The expanded offerings include a collection of validated models and services for in vivo pharmacodynamic and efficacy studies, including multi-color flow cytometry, immunohistochemistry, and multiplex ELISA.
According to Jean Pierre Wery, President of Crown Bioscience, the additions come in response to a growing demand for immuno-oncology services - a market which is expected to see annual revenues of $25bn to $40bn by 2020, according to a report by Tufts.
“In particular, single cell-based FACS analysis has become a standard and essential tool to investigate the impact of Immuno-Oncology therapy in both murine and humanized systems in the preclinical setting,” said Henry Li, VP of Translational Oncology at Crown Bioscience.
“The ability to gate different sub-populations of T lymphocytes and myeloid compartment provides a rapid way for our clients to understand the impact of both single and combination therapies to significantly extend the reach of potential therapeutic effect across a larger population of patients.”.

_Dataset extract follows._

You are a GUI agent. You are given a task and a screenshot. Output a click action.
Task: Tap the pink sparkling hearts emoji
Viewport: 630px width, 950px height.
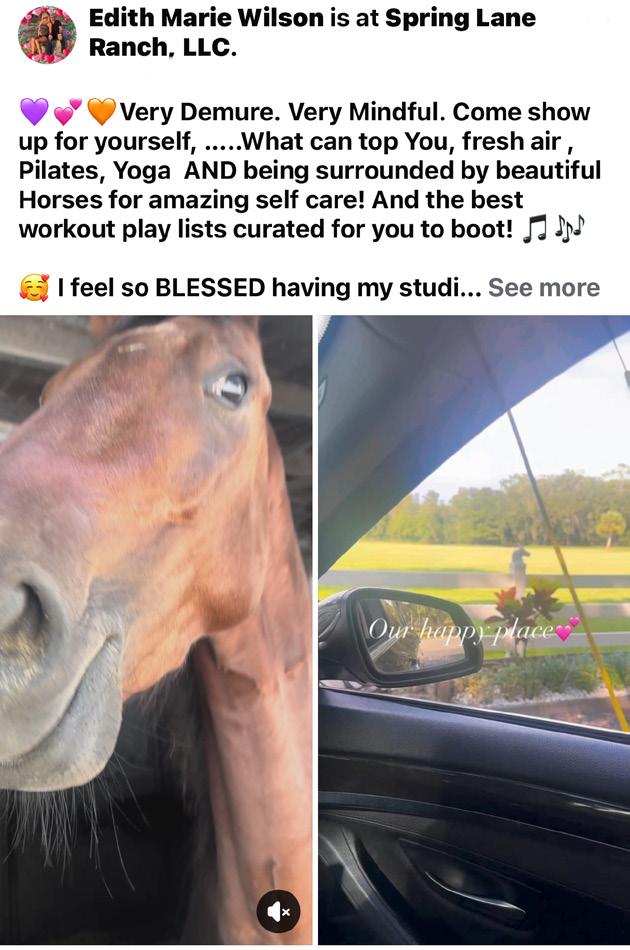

The company’s collection of syngeneic models, as well as its MiXeno™, MuPrime™, HuGEMM™ and humanized PDX platforms, can all be profiled using the immunophenotyping capacities for both pretreatment baseline and post treatment pharmacodynamic readouts.
The announcement follows CrownBio’s launch of its high throughput-screening platform, HuScreen in May. As Outsourcing-Pharma.com previously reported, the platform seeks to improve preclinical studies using patient-derived xenograft (PDX) models.